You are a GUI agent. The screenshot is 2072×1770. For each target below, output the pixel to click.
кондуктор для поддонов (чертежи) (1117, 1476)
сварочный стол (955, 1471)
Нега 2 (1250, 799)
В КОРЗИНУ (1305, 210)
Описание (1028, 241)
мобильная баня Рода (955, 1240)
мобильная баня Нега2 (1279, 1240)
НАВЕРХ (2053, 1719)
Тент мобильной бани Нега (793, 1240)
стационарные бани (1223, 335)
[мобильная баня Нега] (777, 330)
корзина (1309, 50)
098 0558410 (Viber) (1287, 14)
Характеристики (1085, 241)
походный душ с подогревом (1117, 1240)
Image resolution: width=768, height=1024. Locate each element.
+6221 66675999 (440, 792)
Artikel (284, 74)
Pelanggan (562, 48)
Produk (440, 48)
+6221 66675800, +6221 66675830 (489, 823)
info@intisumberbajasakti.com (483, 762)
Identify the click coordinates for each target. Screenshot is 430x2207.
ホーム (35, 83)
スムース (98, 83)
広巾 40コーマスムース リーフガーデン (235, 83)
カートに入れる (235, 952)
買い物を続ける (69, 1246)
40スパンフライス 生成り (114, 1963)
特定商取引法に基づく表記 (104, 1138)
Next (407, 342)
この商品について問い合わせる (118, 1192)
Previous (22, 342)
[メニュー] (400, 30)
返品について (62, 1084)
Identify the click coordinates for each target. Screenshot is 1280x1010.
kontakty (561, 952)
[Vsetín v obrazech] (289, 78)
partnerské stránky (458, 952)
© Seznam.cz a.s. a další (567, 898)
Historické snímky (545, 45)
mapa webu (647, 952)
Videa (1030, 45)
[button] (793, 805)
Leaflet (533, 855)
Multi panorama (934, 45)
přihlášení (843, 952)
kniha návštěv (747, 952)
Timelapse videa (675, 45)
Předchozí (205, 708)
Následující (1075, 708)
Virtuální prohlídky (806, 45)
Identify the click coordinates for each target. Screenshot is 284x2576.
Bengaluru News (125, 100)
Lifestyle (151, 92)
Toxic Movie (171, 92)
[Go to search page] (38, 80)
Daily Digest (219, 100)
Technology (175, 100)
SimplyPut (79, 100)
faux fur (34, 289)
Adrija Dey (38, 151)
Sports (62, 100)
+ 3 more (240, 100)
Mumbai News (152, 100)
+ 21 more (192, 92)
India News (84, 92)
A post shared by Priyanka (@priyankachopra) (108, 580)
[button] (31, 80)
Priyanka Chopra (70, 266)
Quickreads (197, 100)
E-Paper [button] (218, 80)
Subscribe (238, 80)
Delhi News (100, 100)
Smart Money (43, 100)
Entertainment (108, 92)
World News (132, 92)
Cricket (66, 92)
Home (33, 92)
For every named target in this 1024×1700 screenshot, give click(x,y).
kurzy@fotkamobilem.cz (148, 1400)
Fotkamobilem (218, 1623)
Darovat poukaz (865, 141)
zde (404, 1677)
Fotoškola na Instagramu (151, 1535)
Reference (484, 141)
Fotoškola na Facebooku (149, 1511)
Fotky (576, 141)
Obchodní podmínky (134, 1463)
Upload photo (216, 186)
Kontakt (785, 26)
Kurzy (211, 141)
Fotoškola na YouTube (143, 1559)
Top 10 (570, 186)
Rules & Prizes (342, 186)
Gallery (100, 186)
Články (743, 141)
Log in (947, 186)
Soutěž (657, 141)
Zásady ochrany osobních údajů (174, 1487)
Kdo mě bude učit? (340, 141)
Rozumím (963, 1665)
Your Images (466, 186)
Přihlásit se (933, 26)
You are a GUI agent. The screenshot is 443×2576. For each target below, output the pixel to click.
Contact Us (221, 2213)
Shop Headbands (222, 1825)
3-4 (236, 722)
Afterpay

What the exercise asks:
Restate the data word for word, leaving nothing out.

Response area:
You are a GUI agent. The screenshot is 2072×1770. For each target below, output the pixel to click.
кондуктор для поддонов (чертежи) (1117, 1476)
сварочный стол (955, 1471)
Нега 2 (1250, 799)
В КОРЗИНУ (1305, 210)
Описание (1028, 241)
мобильная баня Рода (955, 1240)
мобильная баня Нега2 (1279, 1240)
НАВЕРХ (2053, 1719)
Тент мобильной бани Нега (793, 1240)
стационарные бани (1223, 335)
[мобильная баня Нега] (777, 330)
корзина (1309, 50)
098 0558410 (Viber) (1287, 14)
Характеристики (1085, 241)
походный душ с подогревом (1117, 1240)
Image resolution: width=768, height=1024. Locate each element.
+6221 66675999 (440, 792)
Artikel (284, 74)
Pelanggan (562, 48)
Produk (440, 48)
+6221 66675800, +6221 66675830 (489, 823)
info@intisumberbajasakti.com (483, 762)
Identify the click coordinates for each target. Screenshot is 430x2207.
ホーム (35, 83)
スムース (98, 83)
広巾 40コーマスムース リーフガーデン (235, 83)
カートに入れる (235, 952)
買い物を続ける (69, 1246)
40スパンフライス 生成り (114, 1963)
特定商取引法に基づく表記 (104, 1138)
Next (407, 342)
この商品について問い合わせる (118, 1192)
Previous (22, 342)
[メニュー] (400, 30)
返品について (62, 1084)
Identify the click coordinates for each target. Screenshot is 1280x1010.
kontakty (561, 952)
[Vsetín v obrazech] (289, 78)
partnerské stránky (458, 952)
© Seznam.cz a.s. a další (567, 898)
Historické snímky (545, 45)
mapa webu (647, 952)
Videa (1030, 45)
[button] (793, 805)
Leaflet (533, 855)
Multi panorama (934, 45)
přihlášení (843, 952)
kniha návštěv (747, 952)
Timelapse videa (675, 45)
Předchozí (205, 708)
Následující (1075, 708)
Virtuální prohlídky (806, 45)
Identify the click coordinates for each target. Screenshot is 284x2576.
Bengaluru News (125, 100)
Lifestyle (151, 92)
Toxic Movie (171, 92)
[Go to search page] (38, 80)
Daily Digest (219, 100)
Technology (175, 100)
SimplyPut (79, 100)
faux fur (34, 289)
Adrija Dey (38, 151)
Sports (62, 100)
+ 3 more (240, 100)
Mumbai News (152, 100)
+ 21 more (192, 92)
India News (84, 92)
A post shared by Priyanka (@priyankachopra) (108, 580)
[button] (31, 80)
Priyanka Chopra (70, 266)
Quickreads (197, 100)
E-Paper [button] (218, 80)
Subscribe (238, 80)
Delhi News (100, 100)
Smart Money (43, 100)
Entertainment (108, 92)
World News (132, 92)
Cricket (66, 92)
Home (33, 92)
For every named target in this 1024×1700 screenshot, give click(x,y).
kurzy@fotkamobilem.cz (148, 1400)
Fotkamobilem (218, 1623)
Darovat poukaz (865, 141)
zde (404, 1677)
Fotoškola na Instagramu (151, 1535)
Reference (484, 141)
Fotoškola na Facebooku (149, 1511)
Fotky (576, 141)
Obchodní podmínky (134, 1463)
Upload photo (216, 186)
Kontakt (785, 26)
Kurzy (211, 141)
Fotoškola na YouTube (143, 1559)
Top 10 (570, 186)
Rules & Prizes (342, 186)
Gallery (100, 186)
Články (743, 141)
Log in (947, 186)
Soutěž (657, 141)
Zásady ochrany osobních údajů (174, 1487)
Kdo mě bude učit? (340, 141)
Rozumím (963, 1665)
Your Images (466, 186)
Přihlásit se (933, 26)
You are a GUI agent. The screenshot is 443×2576. For each target below, output the pixel to click.
Contact Us (221, 2213)
Shop Headbands (222, 1825)
3-4 (236, 722)
Afterpay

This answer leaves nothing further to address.